Settings
In the Settings window, you can configure search preferences that apply to all search methods, including the Advanced Search method.
This window allows you to define global search parameters and select the following options:
-
The "Random search using only basic function forms" checkbox — enables the use of basic functions from the selected function set, such as integer powers, square and cubic roots, basic trigonometric functions, and logarithmic functions, if they are available in the chosen search configuration.
This option allows for quick identification of the most suitable regression model during the initial phase of exploration.
It can also be used to reveal physical relationships directly from the data.
In later stages, the model can be refined by expanding the search to include the full range of functions.
This option is available for both the Random Search method and as the initial step in the Advanced Search method.
When using a custom collection of user-defined functions, the user can freely decide which functions are treated as the simplest ones by inserting a line containing the symbol
#in the function list. All functions listed above this line will be interpreted as simplest functions and used exclusively during this mode of random search. Detailed instructions can be found here. - The "Select only statistically significant models (F and t)" checkbox enables the program to select only those models that are statistically significant as a whole, based on the F-statistic (ANOVA F-test), and in which all individual predictors are statistically significant according to the t-statistic (Student’s t-test).
- The "Multicollinearity detection" checkbox — enables detection of multicollinearity in the model by calculating the Variance Inflation Factor (VIF)1 (details available here). Enabling this option causes the program to compute the VIF value for each predictor. Please note that activating this feature may slow down the search algorithm.
- The "Select models with VIF not exceeding:" option — restricts the search to models where the VIF of each predictor does not exceed the specified value. The default VIF limit is 5, but you can increase or decrease it. Activating this option ensures that only models with acceptable levels of multicollinearity are considered.
- The "Select models with RMSE (test/data) below:" option — limits search results to models where the ratio of the Root Mean Square Error (RMSE) on the test set to the RMSE on the entire dataset does not exceed the specified threshold. The recommended value is 1.05, which ensures that only models with a test-set RMSE no more than 5% higher than the dataset RMSE are displayed. Using this constraint promotes the selection of regression models that generalize well and are not overfitted to the data. This helps ensure the robustness and reliability of the resulting models. For more information about overfitting, click here.

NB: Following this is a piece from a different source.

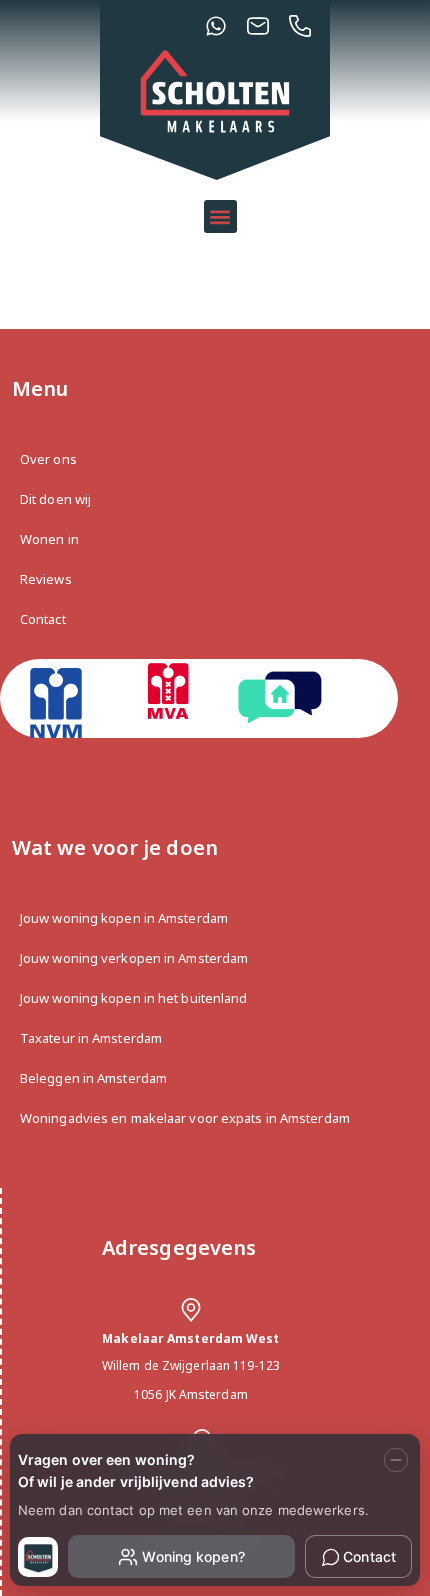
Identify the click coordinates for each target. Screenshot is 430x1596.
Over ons (48, 459)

- The "Select models passing Bland–Altman test" option — restricts the search to models whose residual distributions pass the Bland–Altman test. Enabling this option may significantly reduce the number of models found, but it improves the reliability of the selected ones.
- The "Select models with "a" greater than:" option — limits the search to models where the regression coefficient a is not smaller than the specified value. The default minimum is 1E-5. Setting this limit prevents coefficients from approaching numerical zero (e.g., 1E-7 or smaller), which could make the model unstable. A very low limit may lead to selecting models with excessively high exponents (e.g., x⁴, x⁶), while a too-high limit may overly restrict the number of valid models.
- The "Select models with "a" less than:" option — limits the search to models where the regression coefficient a does not exceed the specified value. Setting this constraint helps maintain numerical stability and prevents the inclusion of models dominated by excessively large coefficients. However, if the limit is set too low, it may reduce the number of models found.
- The Significance level (alpha): setting — specifies the statistical significance level used for parameter testing.
- The "Save logs to CSV file during the search" checkbox — enables saving search logs in a CSV file. The log file is created in the same folder as the loaded data file.
- The "Save results to .ndc file during search" checkbox — allows the program to automatically save results during the search process. Each time a new model is found, the project file is overwritten. This feature works only if a project file with the .ndc extension has already been created.
- The "Select the number of CPU threads:" setting — specifies how many CPU threads are used during the search. It is recommended to set this value equal to the number of physical cores in your processor for optimal performance. Avoid using too many threads, as it may overload the system and reduce efficiency. The optimal number depends on your processor type, available RAM, and the dataset size. As a general rule, the maximum number of threads can be set to approximately twice the number of physical cores.
Please note that selecting the options "Select only statistically significant models (F and t)" or "Select models passing Bland–Altman test" makes the search criteria much more restrictive. As a result, the program may find only a small number of valid models, or sometimes no models at all. This is expected behavior and simply means that very strict quality requirements have been applied to the search.
The Advanced Search method is a more complex version of the Random Search method in the first phase and the Randomly Iterated Search method in the second phase. In the "Advanced Search Preferences" box, you can configure this type of search and select:
- the time to complete the first phase search (i.e., random searching),
- the search algorithm in the second phase (i.e., randomly iterated searching):
- fast - performs only one iteration for the best model discovered in the first search phase;
- medium (recommended) - performs only one iteration for the top three models discovered in the first search phase;
- detailed - performs multiple iterations for the top three models discovered in the first search phase.